Sin embargo, hay una minoría que escapa a este coctel emocional y encuentra alivio en el final del período veraniego; aquellos para quienes las diez semanas de descanso no fueron sino una lucha constante contra el calendario, venciendo gradualmente a las ansias del reencuentro con cada día tachado. Y es que el verano muchas veces implica separación, e indistintamente de su causa –viajes familiares, cursos en el extranjero, escapes improvisados o un éxodo emprendido de vuelta a la tierra natal– la distancia no repara en hacernos extrañar febrilmente, dejándonos como único consuelo la triste alegría de quien no tiene elección más que conformarse con la ausencia.
Extrañar es un fenómeno extraño, pues se puede estar profundamente emocionado por los motivos del viaje – tanto si es uno quien lo emprende como si es el ser querido quien ha de partir – pero en el instante en que la lejanía se nos presenta como una realidad consciente, el deseo imperante de la reunión infecta cada rincón del alma, llegando a distorsionar nuestra percepción del espacio y tiempo al convertir los kilómetros en inmensidades y a cada segundo, una eternidad. Este delirio permanece constante y, aunque se aprenda a convivir con él, únicamente encontrará cura al volver a tener de frente a la persona causante y descubrir, en el brillo de sus pupilas, lo iluso que uno ha sido al someterse –sin motivo ni razón– a semejante fatiga.

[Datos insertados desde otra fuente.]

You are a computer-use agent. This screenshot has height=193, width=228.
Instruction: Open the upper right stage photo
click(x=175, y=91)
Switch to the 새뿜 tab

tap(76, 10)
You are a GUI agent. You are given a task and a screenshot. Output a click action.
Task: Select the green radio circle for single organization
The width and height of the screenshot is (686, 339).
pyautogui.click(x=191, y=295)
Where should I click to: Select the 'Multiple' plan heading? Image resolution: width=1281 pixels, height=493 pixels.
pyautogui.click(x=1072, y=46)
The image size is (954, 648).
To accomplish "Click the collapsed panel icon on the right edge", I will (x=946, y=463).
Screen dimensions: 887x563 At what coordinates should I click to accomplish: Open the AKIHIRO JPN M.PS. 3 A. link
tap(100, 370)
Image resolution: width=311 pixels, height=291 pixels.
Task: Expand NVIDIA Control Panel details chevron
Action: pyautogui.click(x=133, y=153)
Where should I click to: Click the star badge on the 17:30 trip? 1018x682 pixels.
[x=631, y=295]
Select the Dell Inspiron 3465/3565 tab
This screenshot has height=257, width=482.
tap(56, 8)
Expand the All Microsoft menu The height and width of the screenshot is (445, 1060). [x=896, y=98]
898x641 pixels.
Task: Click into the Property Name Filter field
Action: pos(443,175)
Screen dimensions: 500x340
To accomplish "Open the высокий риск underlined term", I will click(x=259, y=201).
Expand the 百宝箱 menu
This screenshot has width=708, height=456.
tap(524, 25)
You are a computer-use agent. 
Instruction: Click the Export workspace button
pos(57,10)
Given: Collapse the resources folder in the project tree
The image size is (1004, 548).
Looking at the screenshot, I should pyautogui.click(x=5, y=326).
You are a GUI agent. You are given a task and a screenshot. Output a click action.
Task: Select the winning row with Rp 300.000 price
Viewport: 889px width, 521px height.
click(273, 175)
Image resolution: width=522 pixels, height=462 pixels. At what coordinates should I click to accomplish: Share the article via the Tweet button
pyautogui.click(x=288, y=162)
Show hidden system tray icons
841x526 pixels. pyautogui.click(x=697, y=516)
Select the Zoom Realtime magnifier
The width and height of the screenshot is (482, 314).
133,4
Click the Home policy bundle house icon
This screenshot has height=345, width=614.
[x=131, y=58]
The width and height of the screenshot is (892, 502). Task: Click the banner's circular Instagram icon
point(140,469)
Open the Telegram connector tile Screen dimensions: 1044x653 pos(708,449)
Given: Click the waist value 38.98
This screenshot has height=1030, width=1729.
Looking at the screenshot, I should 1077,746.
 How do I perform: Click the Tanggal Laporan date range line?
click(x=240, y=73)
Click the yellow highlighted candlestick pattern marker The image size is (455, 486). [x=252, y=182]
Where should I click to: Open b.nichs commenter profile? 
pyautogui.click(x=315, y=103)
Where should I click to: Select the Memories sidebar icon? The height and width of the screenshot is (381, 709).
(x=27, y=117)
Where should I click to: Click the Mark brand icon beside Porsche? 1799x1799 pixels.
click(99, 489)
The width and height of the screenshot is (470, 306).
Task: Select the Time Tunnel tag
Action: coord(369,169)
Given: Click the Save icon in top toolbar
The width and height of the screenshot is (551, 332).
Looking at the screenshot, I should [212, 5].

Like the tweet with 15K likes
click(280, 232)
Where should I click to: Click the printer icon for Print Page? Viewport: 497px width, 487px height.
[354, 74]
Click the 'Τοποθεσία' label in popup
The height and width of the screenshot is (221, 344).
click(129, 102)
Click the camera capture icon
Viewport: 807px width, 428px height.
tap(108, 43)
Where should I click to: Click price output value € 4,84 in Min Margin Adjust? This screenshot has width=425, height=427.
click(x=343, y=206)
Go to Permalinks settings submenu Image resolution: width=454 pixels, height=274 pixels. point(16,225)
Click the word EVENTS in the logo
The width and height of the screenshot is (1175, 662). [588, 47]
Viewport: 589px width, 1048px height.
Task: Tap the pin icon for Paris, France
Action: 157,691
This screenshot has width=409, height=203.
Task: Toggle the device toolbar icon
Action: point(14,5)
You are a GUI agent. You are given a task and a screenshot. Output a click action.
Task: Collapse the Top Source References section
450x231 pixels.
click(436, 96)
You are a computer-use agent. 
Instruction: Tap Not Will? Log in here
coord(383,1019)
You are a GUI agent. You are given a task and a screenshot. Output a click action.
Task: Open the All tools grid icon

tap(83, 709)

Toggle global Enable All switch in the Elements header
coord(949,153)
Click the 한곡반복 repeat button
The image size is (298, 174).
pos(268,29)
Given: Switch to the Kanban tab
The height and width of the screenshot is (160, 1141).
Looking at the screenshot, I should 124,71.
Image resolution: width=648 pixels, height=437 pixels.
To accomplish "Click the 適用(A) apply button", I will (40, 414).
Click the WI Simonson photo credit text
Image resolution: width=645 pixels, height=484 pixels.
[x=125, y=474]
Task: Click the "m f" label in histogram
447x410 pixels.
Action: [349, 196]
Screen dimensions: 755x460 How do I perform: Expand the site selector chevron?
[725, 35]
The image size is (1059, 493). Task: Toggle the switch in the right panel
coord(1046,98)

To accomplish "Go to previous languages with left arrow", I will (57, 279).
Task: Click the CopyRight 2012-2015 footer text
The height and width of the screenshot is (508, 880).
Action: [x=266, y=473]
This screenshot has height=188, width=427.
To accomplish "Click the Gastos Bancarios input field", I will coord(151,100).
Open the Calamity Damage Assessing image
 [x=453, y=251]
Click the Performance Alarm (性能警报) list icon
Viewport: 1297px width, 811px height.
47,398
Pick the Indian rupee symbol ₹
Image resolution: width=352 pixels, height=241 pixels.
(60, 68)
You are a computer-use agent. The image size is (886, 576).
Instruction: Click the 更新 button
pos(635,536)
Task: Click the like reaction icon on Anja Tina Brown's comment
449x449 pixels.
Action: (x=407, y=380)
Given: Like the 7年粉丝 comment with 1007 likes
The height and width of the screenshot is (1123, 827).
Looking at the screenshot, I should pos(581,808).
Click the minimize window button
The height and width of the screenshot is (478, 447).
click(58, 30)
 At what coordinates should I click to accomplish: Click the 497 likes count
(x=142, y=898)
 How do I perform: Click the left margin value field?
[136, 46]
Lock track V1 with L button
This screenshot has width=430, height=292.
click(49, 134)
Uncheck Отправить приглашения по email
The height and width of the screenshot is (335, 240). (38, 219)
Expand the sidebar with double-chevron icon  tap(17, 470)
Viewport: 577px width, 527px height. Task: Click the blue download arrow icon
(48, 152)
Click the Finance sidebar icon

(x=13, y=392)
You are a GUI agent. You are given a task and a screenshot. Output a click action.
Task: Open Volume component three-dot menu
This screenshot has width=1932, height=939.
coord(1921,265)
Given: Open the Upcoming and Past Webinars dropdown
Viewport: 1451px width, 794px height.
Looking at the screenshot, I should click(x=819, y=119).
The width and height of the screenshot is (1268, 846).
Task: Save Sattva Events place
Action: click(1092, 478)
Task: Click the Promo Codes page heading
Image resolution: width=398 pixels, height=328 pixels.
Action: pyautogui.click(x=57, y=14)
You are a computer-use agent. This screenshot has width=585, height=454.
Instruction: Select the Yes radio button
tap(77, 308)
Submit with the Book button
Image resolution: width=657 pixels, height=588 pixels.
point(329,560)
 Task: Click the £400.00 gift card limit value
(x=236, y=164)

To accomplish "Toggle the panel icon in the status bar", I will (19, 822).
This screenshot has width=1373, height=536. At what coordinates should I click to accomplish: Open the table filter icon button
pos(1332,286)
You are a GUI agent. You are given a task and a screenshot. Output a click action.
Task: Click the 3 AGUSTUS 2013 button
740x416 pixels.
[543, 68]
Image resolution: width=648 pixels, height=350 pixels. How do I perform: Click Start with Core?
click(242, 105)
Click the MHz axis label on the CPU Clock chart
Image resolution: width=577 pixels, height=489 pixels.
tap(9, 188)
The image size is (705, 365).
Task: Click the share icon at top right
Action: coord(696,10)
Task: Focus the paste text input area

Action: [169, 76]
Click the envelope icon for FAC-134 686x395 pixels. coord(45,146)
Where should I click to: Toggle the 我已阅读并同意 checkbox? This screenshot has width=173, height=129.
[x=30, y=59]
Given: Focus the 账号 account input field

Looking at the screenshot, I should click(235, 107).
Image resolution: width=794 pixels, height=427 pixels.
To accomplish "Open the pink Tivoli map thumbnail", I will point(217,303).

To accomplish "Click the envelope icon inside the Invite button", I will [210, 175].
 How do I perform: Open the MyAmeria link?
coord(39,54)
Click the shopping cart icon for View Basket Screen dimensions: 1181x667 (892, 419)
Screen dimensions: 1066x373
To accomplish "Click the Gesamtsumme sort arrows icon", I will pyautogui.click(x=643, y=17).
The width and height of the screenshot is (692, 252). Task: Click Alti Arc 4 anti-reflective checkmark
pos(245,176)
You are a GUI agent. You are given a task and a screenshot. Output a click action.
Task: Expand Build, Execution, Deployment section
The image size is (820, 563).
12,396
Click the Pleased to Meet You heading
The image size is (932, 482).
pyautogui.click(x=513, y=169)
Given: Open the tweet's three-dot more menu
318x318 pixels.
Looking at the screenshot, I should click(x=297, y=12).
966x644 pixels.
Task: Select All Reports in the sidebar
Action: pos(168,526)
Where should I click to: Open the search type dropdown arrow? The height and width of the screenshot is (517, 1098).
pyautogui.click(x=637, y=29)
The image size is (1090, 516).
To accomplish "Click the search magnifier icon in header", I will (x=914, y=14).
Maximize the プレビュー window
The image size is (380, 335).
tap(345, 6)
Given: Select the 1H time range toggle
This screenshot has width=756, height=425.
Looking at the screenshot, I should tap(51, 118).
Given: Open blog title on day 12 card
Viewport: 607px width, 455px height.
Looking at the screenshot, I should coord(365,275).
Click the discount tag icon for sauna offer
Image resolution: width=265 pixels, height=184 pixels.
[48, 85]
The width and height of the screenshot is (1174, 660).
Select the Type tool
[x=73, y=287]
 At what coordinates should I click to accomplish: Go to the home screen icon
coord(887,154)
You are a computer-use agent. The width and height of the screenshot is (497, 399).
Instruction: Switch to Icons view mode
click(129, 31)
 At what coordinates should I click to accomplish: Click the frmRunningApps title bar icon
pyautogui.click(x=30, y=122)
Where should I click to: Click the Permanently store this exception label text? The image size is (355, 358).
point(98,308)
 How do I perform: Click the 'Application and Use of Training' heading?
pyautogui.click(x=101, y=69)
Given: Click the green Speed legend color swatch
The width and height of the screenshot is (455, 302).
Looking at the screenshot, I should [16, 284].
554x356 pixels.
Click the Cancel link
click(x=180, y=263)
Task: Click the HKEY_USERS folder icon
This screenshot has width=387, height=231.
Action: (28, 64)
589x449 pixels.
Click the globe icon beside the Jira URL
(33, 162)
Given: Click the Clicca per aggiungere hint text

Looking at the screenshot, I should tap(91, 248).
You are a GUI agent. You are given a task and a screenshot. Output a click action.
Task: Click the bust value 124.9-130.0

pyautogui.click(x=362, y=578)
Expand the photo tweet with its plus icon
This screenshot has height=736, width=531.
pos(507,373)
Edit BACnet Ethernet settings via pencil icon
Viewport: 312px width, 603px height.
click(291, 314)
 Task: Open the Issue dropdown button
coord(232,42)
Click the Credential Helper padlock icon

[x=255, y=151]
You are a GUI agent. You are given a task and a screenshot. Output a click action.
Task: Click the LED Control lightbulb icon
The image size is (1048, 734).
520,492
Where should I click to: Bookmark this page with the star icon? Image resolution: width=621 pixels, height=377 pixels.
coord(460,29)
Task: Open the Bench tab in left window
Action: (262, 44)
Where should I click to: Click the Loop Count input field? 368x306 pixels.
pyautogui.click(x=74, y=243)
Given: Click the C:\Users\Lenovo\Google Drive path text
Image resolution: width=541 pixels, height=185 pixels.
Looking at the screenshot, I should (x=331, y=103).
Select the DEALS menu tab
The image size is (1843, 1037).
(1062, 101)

No puedo pensar en un autor que haya sido capaz de plasmar en tinta y prosa con mayor precisión el desvarío que conlleva extrañar a alguien que Jaime Sabines. Más allá de su notable trabajo como poeta, es en el compendio epistolar Los Amorosos: Cartas a Chepita que el escritor chiapaneco nos sumerge en la vorágine que padeció durante los largos períodos en los que vivió separado de quien sería la mujer de su vida. Además de adentrarnos en la mentalidad poética del autor, carta a carta acompañamos a un veinteañero Sabines en su día a día, haciendo uso de su riqueza metafórica y de su gran capacidad para transformar sus impulsos líricos en majestuosos versos en el afán de hacer saber a Chepita el padecer de su ausencia. Los Amorosos … es una lectura indispensable para todo aquel que haya sentido el extrañar a alguien hasta el hueso pues solo aquellos podrán entender todo lo que se oculta al admitir que “Hace un momento te dejé: ya me haces falta. Hace un momento apenas te dije adiós, y ya ha recorrido mi corazón la eternidad”.